#### Task brief:
Extract every line from the records below that contains the string "pixels", treating uppercase and lowercase letters as different.

--- START OF Raw data ---

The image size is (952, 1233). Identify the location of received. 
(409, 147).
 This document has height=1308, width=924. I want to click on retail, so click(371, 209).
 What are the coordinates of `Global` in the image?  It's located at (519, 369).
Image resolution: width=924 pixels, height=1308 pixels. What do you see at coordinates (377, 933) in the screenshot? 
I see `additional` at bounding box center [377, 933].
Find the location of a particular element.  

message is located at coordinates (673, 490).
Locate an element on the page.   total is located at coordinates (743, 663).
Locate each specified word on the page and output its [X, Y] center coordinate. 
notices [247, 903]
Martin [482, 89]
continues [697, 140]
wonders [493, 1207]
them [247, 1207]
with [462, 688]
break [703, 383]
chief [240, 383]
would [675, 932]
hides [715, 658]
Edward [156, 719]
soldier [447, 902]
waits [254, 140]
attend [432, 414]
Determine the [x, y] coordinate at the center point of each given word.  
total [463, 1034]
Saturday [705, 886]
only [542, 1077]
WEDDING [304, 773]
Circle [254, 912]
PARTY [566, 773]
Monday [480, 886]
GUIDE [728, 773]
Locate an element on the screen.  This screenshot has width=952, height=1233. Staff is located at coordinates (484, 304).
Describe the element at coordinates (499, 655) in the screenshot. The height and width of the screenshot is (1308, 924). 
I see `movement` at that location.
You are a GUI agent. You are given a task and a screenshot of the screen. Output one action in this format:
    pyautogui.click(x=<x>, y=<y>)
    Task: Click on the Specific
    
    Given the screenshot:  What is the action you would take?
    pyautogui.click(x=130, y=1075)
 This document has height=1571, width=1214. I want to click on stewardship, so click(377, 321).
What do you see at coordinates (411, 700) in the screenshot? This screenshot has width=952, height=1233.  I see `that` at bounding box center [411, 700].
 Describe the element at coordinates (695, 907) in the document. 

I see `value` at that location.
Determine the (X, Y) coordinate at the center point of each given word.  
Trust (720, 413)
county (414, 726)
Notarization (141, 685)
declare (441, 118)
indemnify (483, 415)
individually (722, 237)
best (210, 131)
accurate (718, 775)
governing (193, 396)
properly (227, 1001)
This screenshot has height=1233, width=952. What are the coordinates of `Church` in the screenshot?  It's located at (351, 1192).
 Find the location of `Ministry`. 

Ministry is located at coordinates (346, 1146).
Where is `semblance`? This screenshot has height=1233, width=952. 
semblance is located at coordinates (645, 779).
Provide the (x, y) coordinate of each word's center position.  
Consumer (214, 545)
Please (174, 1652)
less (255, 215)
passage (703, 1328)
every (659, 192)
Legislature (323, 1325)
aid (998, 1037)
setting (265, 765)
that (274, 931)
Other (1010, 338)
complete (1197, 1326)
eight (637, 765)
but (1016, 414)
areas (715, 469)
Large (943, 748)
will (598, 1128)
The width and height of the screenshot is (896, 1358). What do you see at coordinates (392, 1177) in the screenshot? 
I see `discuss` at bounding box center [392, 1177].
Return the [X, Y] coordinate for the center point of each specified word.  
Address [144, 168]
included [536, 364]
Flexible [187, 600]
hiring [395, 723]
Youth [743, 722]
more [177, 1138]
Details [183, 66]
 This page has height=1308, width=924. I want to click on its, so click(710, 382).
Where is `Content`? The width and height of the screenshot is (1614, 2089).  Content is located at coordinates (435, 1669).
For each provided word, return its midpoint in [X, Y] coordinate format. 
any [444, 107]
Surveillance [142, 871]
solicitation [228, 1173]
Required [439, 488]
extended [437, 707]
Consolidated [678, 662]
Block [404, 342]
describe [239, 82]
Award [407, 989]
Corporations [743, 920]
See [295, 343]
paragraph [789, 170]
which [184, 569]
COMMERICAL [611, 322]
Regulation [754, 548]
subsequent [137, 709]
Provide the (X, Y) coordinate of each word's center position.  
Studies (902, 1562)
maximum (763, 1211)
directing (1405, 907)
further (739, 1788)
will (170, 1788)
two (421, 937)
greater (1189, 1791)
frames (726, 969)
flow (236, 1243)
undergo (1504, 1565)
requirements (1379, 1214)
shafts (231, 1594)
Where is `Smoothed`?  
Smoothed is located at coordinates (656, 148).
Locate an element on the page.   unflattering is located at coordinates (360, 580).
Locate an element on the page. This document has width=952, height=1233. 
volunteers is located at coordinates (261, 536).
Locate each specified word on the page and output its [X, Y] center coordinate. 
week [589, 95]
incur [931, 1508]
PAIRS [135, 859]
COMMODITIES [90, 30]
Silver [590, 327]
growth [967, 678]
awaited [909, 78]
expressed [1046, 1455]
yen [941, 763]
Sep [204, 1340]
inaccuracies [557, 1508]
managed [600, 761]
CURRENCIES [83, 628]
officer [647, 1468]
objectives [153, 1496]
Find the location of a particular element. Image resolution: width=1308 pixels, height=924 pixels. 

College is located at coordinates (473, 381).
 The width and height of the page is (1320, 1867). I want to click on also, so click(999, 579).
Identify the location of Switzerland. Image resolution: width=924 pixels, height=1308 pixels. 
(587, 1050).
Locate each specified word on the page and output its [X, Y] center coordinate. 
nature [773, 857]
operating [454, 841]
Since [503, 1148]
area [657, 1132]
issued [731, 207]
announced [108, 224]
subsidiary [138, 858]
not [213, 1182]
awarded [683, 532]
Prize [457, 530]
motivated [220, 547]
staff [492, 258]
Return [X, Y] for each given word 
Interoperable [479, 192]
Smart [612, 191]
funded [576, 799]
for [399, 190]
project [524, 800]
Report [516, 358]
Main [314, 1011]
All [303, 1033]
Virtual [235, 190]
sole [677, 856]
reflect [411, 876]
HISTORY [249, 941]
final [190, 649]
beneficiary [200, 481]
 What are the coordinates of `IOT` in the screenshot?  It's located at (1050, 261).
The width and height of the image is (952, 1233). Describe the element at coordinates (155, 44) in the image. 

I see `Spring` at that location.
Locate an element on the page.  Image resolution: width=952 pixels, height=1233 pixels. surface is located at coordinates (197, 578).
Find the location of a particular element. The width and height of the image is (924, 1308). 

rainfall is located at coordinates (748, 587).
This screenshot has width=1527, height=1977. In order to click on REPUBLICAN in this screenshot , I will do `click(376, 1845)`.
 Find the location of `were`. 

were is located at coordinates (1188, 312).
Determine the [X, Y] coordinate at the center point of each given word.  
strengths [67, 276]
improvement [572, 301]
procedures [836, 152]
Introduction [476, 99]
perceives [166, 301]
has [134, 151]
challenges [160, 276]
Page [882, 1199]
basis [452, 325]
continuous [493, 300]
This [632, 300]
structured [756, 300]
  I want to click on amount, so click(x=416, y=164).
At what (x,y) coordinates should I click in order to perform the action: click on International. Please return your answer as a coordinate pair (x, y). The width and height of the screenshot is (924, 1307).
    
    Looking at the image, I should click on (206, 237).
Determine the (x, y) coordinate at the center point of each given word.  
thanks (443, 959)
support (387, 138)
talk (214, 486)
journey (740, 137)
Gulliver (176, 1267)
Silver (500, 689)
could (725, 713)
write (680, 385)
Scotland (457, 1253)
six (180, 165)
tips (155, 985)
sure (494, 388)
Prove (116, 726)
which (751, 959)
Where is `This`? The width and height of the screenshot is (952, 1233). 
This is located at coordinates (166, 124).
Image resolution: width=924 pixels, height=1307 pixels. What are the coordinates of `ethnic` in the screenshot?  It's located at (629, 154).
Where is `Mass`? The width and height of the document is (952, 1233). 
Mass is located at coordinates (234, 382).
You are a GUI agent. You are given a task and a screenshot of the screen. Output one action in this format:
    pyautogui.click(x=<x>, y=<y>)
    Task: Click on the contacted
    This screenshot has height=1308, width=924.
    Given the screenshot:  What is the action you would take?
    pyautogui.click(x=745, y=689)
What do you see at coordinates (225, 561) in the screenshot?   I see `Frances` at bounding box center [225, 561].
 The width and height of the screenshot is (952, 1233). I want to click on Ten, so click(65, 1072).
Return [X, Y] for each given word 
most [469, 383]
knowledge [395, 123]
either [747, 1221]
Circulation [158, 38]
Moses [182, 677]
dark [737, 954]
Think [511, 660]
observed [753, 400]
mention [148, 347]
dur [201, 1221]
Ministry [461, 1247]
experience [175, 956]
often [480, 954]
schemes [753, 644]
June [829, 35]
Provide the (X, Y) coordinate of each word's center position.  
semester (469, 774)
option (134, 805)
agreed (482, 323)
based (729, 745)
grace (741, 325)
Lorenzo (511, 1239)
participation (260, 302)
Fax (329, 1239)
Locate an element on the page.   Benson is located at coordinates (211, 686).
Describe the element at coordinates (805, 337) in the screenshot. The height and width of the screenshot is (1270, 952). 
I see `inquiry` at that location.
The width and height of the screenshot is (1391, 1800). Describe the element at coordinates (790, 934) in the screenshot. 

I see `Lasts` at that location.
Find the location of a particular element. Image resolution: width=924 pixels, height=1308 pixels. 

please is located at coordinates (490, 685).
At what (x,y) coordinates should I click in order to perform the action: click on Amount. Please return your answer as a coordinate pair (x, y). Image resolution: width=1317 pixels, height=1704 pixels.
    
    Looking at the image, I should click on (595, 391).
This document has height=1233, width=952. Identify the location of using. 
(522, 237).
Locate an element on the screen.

--- END OF Raw data ---

#### Output of the exercise:
Image resolution: width=924 pixels, height=1308 pixels. What do you see at coordinates (377, 933) in the screenshot? 
Find the location of a particular element. Image resolution: width=1308 pixels, height=924 pixels. 
Identify the location of Switzerland. Image resolution: width=924 pixels, height=1308 pixels. 
Locate an element on the page.  Image resolution: width=952 pixels, height=1233 pixels. surface is located at coordinates (197, 578).
Image resolution: width=924 pixels, height=1307 pixels. What are the coordinates of `ethnic` in the screenshot?  It's located at (629, 154).
Find the location of a particular element. Image resolution: width=924 pixels, height=1308 pixels. 
At what (x,y) coordinates should I click in order to perform the action: click on Amount. Please return your answer as a coordinate pair (x, y). Image resolution: width=1317 pixels, height=1704 pixels.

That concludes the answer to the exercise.